[WORK REQUIRED]
Copy out the part of the records that begins with the line containing "Screenshot is 231x2576." and ends with the line containing "Special reports (152, 2237)", reproducing each line verbatim and including both of those lines.

[RECORDS FOR PROCESSING]
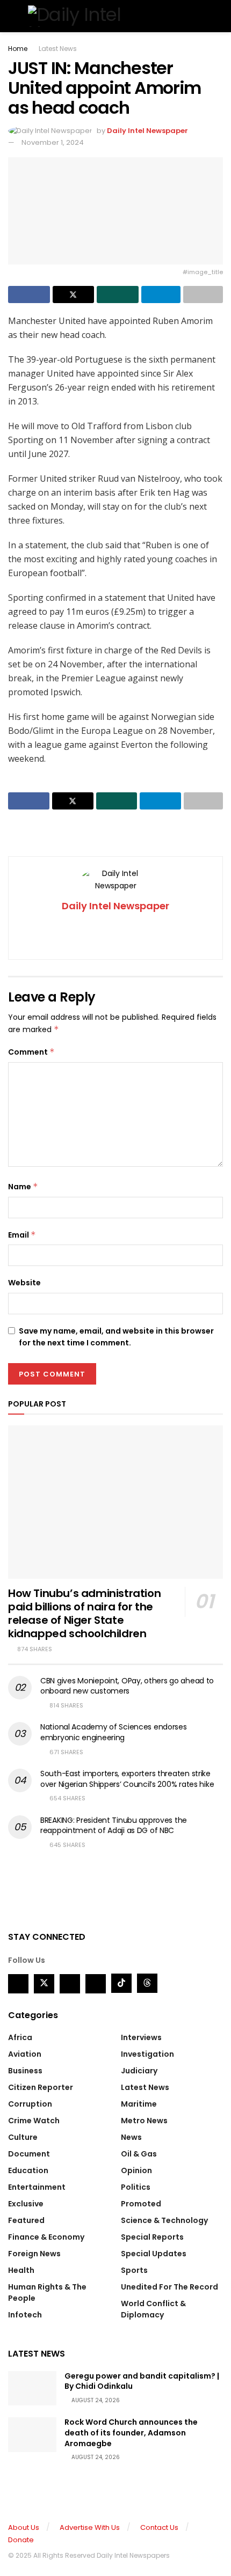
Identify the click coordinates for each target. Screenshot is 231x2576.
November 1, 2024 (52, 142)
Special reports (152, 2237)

==

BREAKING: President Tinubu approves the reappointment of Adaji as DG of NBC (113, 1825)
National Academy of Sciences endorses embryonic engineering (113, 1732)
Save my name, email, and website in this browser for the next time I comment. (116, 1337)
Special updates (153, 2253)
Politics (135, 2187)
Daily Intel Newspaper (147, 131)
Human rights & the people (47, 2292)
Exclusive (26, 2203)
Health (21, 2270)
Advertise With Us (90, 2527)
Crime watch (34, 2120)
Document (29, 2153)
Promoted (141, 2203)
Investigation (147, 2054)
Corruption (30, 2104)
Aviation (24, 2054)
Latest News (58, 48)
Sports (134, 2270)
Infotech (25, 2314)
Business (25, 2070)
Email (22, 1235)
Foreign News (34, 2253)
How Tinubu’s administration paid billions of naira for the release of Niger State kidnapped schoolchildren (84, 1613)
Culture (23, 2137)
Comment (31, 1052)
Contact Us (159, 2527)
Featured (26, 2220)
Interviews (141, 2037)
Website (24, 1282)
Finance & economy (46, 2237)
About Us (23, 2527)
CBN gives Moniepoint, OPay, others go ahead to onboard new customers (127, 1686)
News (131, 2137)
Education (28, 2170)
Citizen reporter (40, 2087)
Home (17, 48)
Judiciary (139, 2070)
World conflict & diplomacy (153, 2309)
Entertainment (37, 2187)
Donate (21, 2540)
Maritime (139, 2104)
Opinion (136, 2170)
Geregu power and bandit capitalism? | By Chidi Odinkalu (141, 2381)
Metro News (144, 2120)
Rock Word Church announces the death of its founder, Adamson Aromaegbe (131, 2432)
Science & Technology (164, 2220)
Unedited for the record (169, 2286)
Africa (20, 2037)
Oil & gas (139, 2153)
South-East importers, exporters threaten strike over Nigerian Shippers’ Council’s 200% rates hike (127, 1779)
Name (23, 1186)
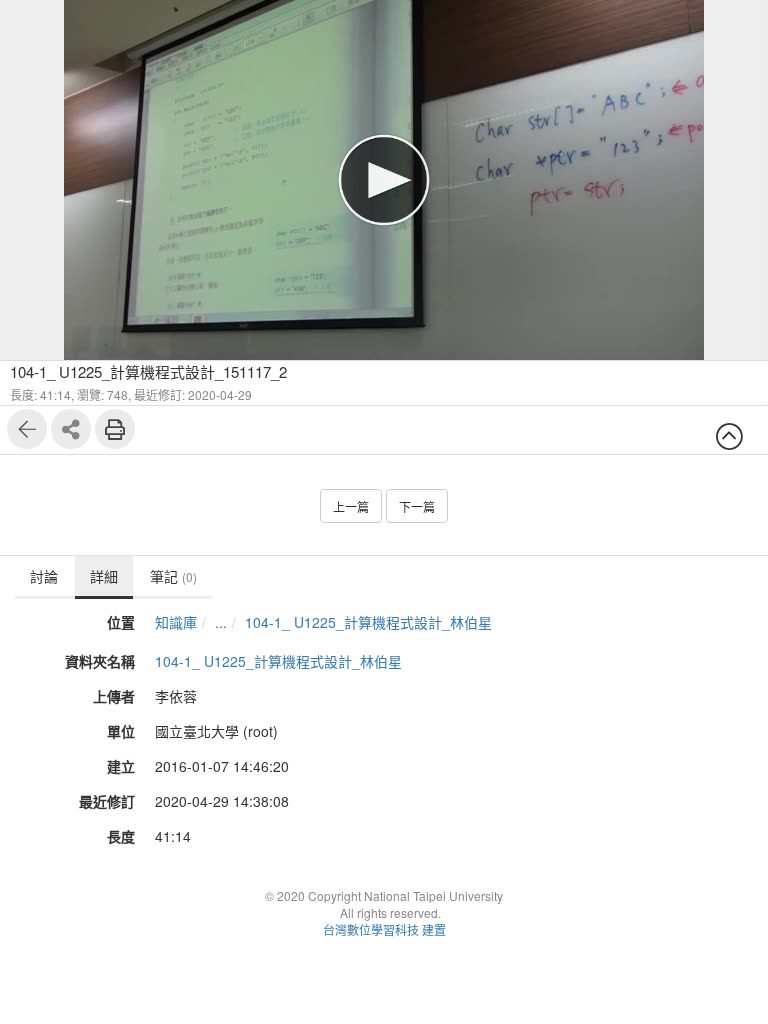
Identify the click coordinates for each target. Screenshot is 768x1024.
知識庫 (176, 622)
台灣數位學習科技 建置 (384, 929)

[EXERCISE RESULT]
Identify the click coordinates for each target. Screenshot is 231x2576.
November 1, 2024 (52, 142)
Special reports (152, 2237)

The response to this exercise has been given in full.